For WDL questions, see the WDL specification and WDL docs.
For Cromwell questions, see the Cromwell docs and please post any issues on Github.
Cromwell workflows appear hung
I've been running workflows on Google and have begun to observe that workflows don't have any jobs running (as assessed by filtering for VM labels for the cromwell workflow id in question), but are still listed as "Running" when querying cromwell about their status. The oldest of these has been running for nearly 6 days with no running jobs for the last two. At this point I believe these workflows are "stuck" in a running status.
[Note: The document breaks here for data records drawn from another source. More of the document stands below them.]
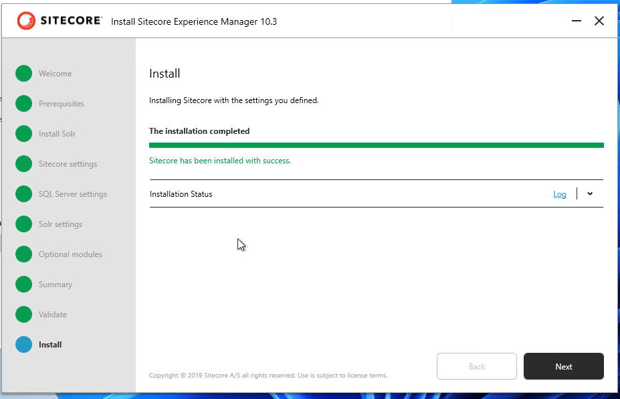Go to the Summary step
This screenshot has width=620, height=399.
click(x=55, y=285)
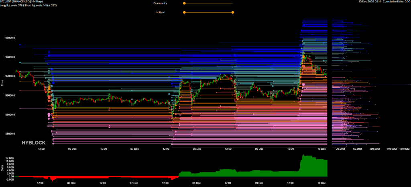This screenshot has width=411, height=187.
Task: Click the 20.00M histogram axis label
Action: pyautogui.click(x=340, y=149)
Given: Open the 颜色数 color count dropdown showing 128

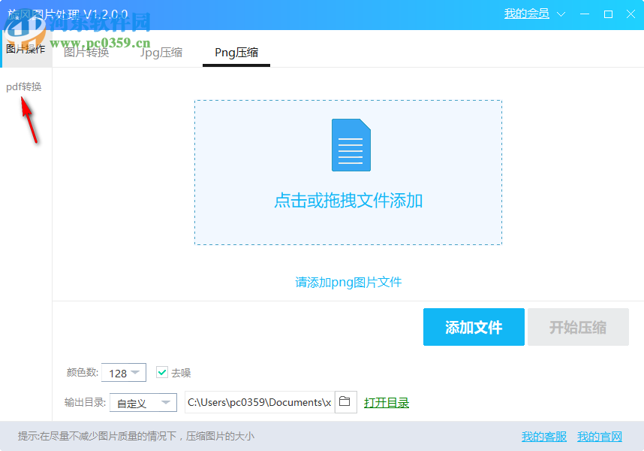Looking at the screenshot, I should tap(123, 372).
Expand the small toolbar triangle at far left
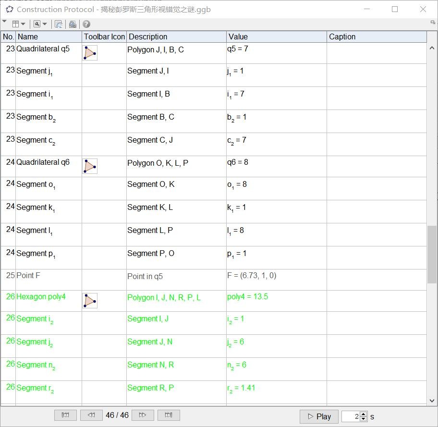438x427 pixels. tap(4, 22)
I did restart the cromwell process once to bring it up with more memory allowed for the java process, but only the oldest workflow spans this restart.
I've been regularly submitting new workflows to try to keep the number of running jobs at the maximum which is currently limited by my quota for assigned IP addresses. There is only a single WDL workflow being utilized (https://github.com/hall-lab/sv-pipeline/blob/post_merge_alterations/scripts/Post_Merge_Gt_Cn.wdl).
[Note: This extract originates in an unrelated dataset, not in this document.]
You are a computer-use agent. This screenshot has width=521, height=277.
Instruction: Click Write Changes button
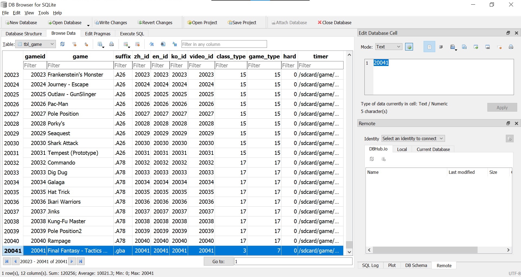click(x=111, y=23)
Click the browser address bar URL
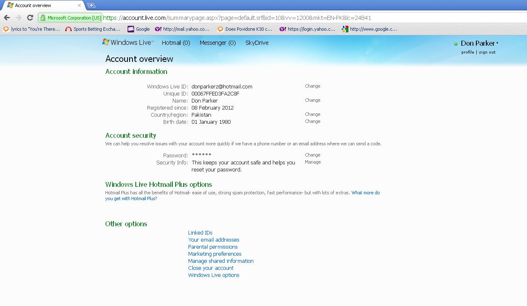Screen dimensions: 527x306 coord(249,18)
I have Cromwell (version: "26-22fe860-SNAP") running on a 4 core, 26GB VM (n1-highmem-4) running Ubuntu 14.04.5 LTS. I've attempted to keep an eye on RAM utilization and saw it peak for the cromwell process around 13GB or so. I've never seen less than 10GB of RAM free on the entire machine however. I have a separate VM (n1-standard-2) for mysql running Ubuntu 16.04.2 LTS. It appears I'm occasionally saturating the database VM's CPU (likely by asking for metadata for large workflows). Both VMs have 40GB persistent disks attached and plenty of space free.
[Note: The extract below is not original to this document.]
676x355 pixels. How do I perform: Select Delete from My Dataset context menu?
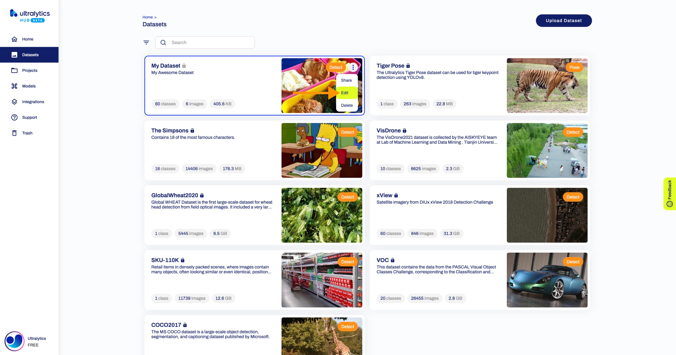(347, 105)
I've searched the github issues and forum for similar issues and have been unable to find them. At this point, I'm curious if:
- There is any additional information I could provide to help diagnose what's going on?
- Are there are any tricks I could try that might rescue the stuck workflows? Call caching is disabled for most of these because of naming issues with the input data bucket (it contains underscores) so I don't believe I can simply relaunch without incurring significant expense.